Monday, November 9, 2015: 1:10 PM
151D/E (Salt Palace Convention Center)
Malignant glioma is the most common and most aggressive primary brain tumor. Despite the advances in treatment, the median survival remains at 16.4 months. Recent advances in nanotechnology have offered multiple novel platforms for targeted, sustained and controlled delivery of therapeutics in order to overcome the limitations of traditional small molecule drugs. However, the small ‘cut off size’ of the brain tumor microvasculature pores, the relatively large and heterogeneous intervascular distances in combination with the tortuous and dense extracellular matrix, impose serious limitations in the ability of nanoparticles to reach target cells.

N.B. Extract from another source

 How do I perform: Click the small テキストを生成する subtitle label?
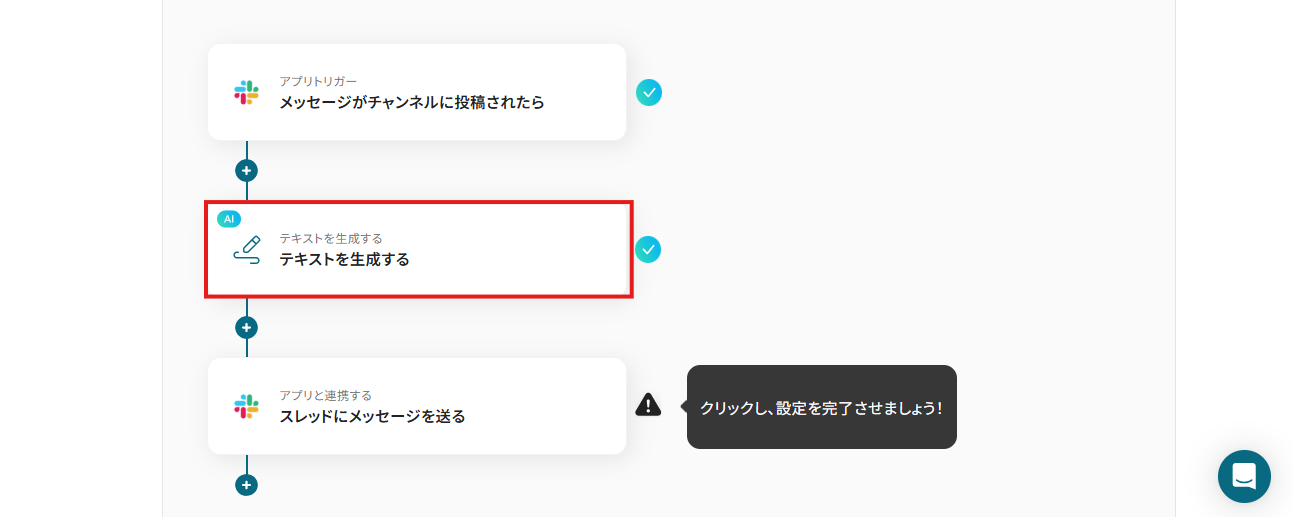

Hydroxyl-terminated poly(amidoamine) (PAMAM) dendrimers, with their small size, near-neutral surface charge, and safety profile may offer new opportunities to address these challenges. In addition, dendrimers have demonstrated promising results in targeting neuroinflammation, promising their potential to be taken-up by tumor associated macrophage (TAM). In this study we show systemically delivered hydroxyl terminated PAMAM dendrimer uniformly and selectively distributed through the entire solid tumor and peritumoral area 15 min after injection with subsequent co-localization and retention in TAM even at 48 hours post injection. The rapid clearance of systemically administered dendrimers from major organs promises minimal off-target adverse effects of conjugated drugs. This comprehensive study of the pharmacokinetics and biodistribution of dendrimers in a rodent gliosarcoma model provides crucial information for the design and engineering of dendrimer-drug conjugates for effective treatment of glioblastoma.